In the listing below, swap every "Screen dimensions" for "Screen size" and keep all other text the same.

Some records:
● ● ● ●

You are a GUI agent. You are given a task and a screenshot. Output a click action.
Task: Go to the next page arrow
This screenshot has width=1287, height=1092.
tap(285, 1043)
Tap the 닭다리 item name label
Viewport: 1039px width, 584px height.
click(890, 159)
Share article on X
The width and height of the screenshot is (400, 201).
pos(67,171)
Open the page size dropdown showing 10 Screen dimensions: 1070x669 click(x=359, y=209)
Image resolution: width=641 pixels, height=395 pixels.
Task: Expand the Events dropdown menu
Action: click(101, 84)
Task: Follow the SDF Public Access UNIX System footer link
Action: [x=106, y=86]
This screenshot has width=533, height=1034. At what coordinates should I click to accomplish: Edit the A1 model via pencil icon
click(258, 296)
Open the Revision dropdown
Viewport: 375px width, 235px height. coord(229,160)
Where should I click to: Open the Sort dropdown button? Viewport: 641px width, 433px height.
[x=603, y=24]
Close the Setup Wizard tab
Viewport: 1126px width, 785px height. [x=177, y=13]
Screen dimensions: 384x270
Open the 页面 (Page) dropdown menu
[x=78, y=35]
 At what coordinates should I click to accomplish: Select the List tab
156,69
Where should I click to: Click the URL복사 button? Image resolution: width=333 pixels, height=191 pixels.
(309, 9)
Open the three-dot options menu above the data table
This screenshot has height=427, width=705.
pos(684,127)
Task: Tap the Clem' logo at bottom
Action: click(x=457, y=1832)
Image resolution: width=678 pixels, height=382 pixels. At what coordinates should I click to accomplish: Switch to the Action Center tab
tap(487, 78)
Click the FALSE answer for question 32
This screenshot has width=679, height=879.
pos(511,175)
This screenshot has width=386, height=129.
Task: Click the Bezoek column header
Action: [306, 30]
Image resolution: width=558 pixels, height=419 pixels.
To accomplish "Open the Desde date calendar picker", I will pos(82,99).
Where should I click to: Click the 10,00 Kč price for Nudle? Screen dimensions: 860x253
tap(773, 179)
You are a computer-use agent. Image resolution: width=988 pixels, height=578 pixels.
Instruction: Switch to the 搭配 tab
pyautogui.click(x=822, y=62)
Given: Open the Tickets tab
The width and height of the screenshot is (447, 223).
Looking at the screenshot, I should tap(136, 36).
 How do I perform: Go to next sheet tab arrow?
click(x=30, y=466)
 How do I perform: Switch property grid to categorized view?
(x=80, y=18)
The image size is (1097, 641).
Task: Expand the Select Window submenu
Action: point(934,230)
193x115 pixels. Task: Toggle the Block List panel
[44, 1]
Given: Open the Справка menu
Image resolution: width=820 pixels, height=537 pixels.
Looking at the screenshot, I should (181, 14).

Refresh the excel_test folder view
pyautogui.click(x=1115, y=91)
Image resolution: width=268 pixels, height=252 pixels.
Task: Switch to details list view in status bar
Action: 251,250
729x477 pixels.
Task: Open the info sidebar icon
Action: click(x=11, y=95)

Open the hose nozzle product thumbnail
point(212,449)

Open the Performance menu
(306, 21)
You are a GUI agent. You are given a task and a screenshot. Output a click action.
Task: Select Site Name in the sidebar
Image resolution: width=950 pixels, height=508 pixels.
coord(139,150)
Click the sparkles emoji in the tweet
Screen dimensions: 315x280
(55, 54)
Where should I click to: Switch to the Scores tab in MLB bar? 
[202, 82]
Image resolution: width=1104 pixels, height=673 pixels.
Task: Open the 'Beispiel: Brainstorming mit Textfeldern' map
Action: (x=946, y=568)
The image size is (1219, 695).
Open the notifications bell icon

● ● ● ●

Result for this task ->
You are a GUI agent. You are given a task and a screenshot. Output a click action.
Task: Go to the next page arrow
This screenshot has width=1287, height=1092.
tap(285, 1043)
Tap the 닭다리 item name label
Viewport: 1039px width, 584px height.
click(890, 159)
Share article on X
The width and height of the screenshot is (400, 201).
pos(67,171)
Open the page size dropdown showing 10 Screen size: 1070x669 click(x=359, y=209)
Image resolution: width=641 pixels, height=395 pixels.
Task: Expand the Events dropdown menu
Action: click(101, 84)
Task: Follow the SDF Public Access UNIX System footer link
Action: [x=106, y=86]
This screenshot has width=533, height=1034. At what coordinates should I click to accomplish: Edit the A1 model via pencil icon
click(258, 296)
Open the Revision dropdown
Viewport: 375px width, 235px height. coord(229,160)
Where should I click to: Open the Sort dropdown button? Viewport: 641px width, 433px height.
[x=603, y=24]
Close the Setup Wizard tab
Viewport: 1126px width, 785px height. [x=177, y=13]
Screen size: 384x270
Open the 页面 (Page) dropdown menu
[x=78, y=35]
 At what coordinates should I click to accomplish: Select the List tab
156,69
Where should I click to: Click the URL복사 button? Image resolution: width=333 pixels, height=191 pixels.
(309, 9)
Open the three-dot options menu above the data table
This screenshot has height=427, width=705.
pos(684,127)
Task: Tap the Clem' logo at bottom
Action: click(x=457, y=1832)
Image resolution: width=678 pixels, height=382 pixels. At what coordinates should I click to accomplish: Switch to the Action Center tab
tap(487, 78)
Click the FALSE answer for question 32
This screenshot has width=679, height=879.
pos(511,175)
This screenshot has width=386, height=129.
Task: Click the Bezoek column header
Action: [306, 30]
Image resolution: width=558 pixels, height=419 pixels.
To accomplish "Open the Desde date calendar picker", I will pos(82,99).
Where should I click to: Click the 10,00 Kč price for Nudle? Screen size: 860x253
tap(773, 179)
You are a computer-use agent. Image resolution: width=988 pixels, height=578 pixels.
Instruction: Switch to the 搭配 tab
pyautogui.click(x=822, y=62)
Given: Open the Tickets tab
The width and height of the screenshot is (447, 223).
Looking at the screenshot, I should tap(136, 36).
 How do I perform: Go to next sheet tab arrow?
click(x=30, y=466)
 How do I perform: Switch property grid to categorized view?
(x=80, y=18)
The image size is (1097, 641).
Task: Expand the Select Window submenu
Action: point(934,230)
193x115 pixels. Task: Toggle the Block List panel
[44, 1]
Given: Open the Справка menu
Image resolution: width=820 pixels, height=537 pixels.
Looking at the screenshot, I should (181, 14).

Refresh the excel_test folder view
pyautogui.click(x=1115, y=91)
Image resolution: width=268 pixels, height=252 pixels.
Task: Switch to details list view in status bar
Action: 251,250
729x477 pixels.
Task: Open the info sidebar icon
Action: click(x=11, y=95)

Open the hose nozzle product thumbnail
point(212,449)

Open the Performance menu
(306, 21)
You are a GUI agent. You are given a task and a screenshot. Output a click action.
Task: Select Site Name in the sidebar
Image resolution: width=950 pixels, height=508 pixels.
coord(139,150)
Click the sparkles emoji in the tweet
Screen size: 315x280
(55, 54)
Where should I click to: Switch to the Scores tab in MLB bar? 
[202, 82]
Image resolution: width=1104 pixels, height=673 pixels.
Task: Open the 'Beispiel: Brainstorming mit Textfeldern' map
Action: (x=946, y=568)
The image size is (1219, 695).
Open the notifications bell icon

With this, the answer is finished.